DOCUMENT TEXT:
Africa’s 600 year-old Chinese Fable
In 2010, China named a player of mixed African and Chinese heritage to the national men’s volleyball team. The selection of Ding Hui was noteworthy in a country where mixed-race citizens are still something of a novelty.
A native of the eastern city of Hangzhou and the son of a South African man who was raised by his Chinese mother, Hui began playing competitive volleyball in his mid-teens. Similarly, the participation of mixed-race Lou Jing in a reality show, sparked intense debates about the meaning of being “Chinese.” Critics felt she should not have been allowed to compete on a Chinese show, nor selected to represent Shanghai in the national competition as she does not have fair skin, which is one of the most important factors for Chinese beauty.
In recent times, China’s trade with Africa has doubled every three years since 2000, hitting $107 billion in 2008 and eclipsing the United States as the continent’s biggest trading partner. Hui and Jing are the first among what bodes to be many mixed African-Chinese children – the products of increasing fraternization between the East and Africa where there are currently some 800,000 Chinese workers, according to SAIIA. Data from the Shanghai Civil Affairs Bureau from 1994 to 2008 indicate that there has been an average of 3,000 mixed-race marriages annually in Shanghai in that 14-year period. These first-generation products of mixed-race marriages are looking for their identity in a society where birth registration requires an indication of one of 56 government-approved ethnic groups. There is currently no provision for mixed-race identification.

LIST OF TASKS:
#1 Answer from the article on mixed African-Chinese heritage in China:
(a) In what year was Ding Hui named to China's national men's volleyball team?
(b) How many Chinese workers are currently in Africa, according to SAIIA?
(c) What was the average number of mixed-race marriages per year in Shanghai from 1994 to 2008?
#2 Continue the article on mixed African-Chinese heritage in China from its last sentence.

RECORDS PROVIDED:
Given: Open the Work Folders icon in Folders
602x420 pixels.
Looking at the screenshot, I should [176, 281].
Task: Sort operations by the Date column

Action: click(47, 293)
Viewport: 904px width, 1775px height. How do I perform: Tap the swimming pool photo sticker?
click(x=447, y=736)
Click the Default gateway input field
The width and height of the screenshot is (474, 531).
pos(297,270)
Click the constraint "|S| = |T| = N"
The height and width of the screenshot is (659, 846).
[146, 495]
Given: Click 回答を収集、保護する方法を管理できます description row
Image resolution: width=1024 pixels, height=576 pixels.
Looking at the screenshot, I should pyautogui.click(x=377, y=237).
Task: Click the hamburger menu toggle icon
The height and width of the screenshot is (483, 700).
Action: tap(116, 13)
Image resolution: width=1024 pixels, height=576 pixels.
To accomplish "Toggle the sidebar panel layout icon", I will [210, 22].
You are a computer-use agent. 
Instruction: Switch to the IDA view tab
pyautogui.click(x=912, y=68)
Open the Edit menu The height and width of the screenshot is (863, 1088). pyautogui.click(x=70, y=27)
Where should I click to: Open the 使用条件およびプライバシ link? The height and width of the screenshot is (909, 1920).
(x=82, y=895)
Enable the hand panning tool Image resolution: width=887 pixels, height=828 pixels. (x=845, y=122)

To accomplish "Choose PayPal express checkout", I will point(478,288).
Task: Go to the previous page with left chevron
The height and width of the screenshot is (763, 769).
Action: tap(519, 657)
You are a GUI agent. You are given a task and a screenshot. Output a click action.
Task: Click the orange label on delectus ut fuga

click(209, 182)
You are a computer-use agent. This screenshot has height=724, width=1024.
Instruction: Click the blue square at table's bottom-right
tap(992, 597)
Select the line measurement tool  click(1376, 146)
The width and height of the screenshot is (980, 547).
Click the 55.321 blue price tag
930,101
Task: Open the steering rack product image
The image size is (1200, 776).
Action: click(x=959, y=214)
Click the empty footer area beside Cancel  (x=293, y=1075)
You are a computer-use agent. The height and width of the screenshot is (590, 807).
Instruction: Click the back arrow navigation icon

ANSWERS TO THE PROBLEMS:
#1
(a) 2010
(b) Some 800,000
(c) 3,000

#2
China’s historical relationship with Africa is being rewritten by the recent arrival of a team of Archeologists in Kenya to search for the ancient wreckage of part of a Ming dynasty armada. This underwater evidence of China’s economic history with Africa is a 600-year-old tale dating back to the early 15th century. The sunken ship is believed to have been commanded by Ming dynasty admiral Zheng He, who reached Malindi in 1418. According to Kenyan lore, a handful of survivors swum ashore after the ship sank. The newcomers won the confidence of the locals by killing a python that had been plaguing a village and was allowed to stay and marry local women, creating a community of African-Chinese whose descendants still live in the area. The three-year, £2m joint archaeological project will centre on the tourist towns of Lamu and Malindi and should shed light on a largely unknown part of both countries histories. DNA tests conducted in Siyu village on a Swahili family whose oral history and facial features left hints of their antecedent as descendants of Zheng’s shipwrecked sailors, further confirmed evidence of Chinese ancestry. Consequently, a 19-year-old woman called Mwamaka Shirafu was given a full scholarship to study traditional medicine in China, at a time when Western aid in Africa is in decline. Recently, a top economist and former CEO of France’s international development agency, the Agence Française de Dévelopement Jean-Michel Severino announced that the era of compassionate aid for Africa was over.
With the world and western economies struggling, the Kenyan project goes a long way to strengthen China’s historical ties with Africa. US Commerce Department records that America’s trade ties with Africa fell from $141 billion in 2008 to $86 billion in 2009. According to the IMF, the only parts of the world experiencing economic growth in the global recession are Asia and Africa, where its most populous country Nigeria is the world’s third fastest-growing economy after China and India. On-going cooperation in Nigeria includes the 2006 Lekki Free Zone Development Company (LFZDC), where the Chinese consortium led by the China Civil Engineering Construction Company holds a majority stake. The $750 million project is due for completion in 2014. Lessons learned from the LFZDC’s experience include the need for greater confidence in negotiating with Chinese investors, especially where the prospects of technology transfer increase the overall benefit to the host country. Small wonder Africa is welcoming China as it pitches its tent on the continent. As China’s trade and influence in Africa increased, the West’s continues to shrink.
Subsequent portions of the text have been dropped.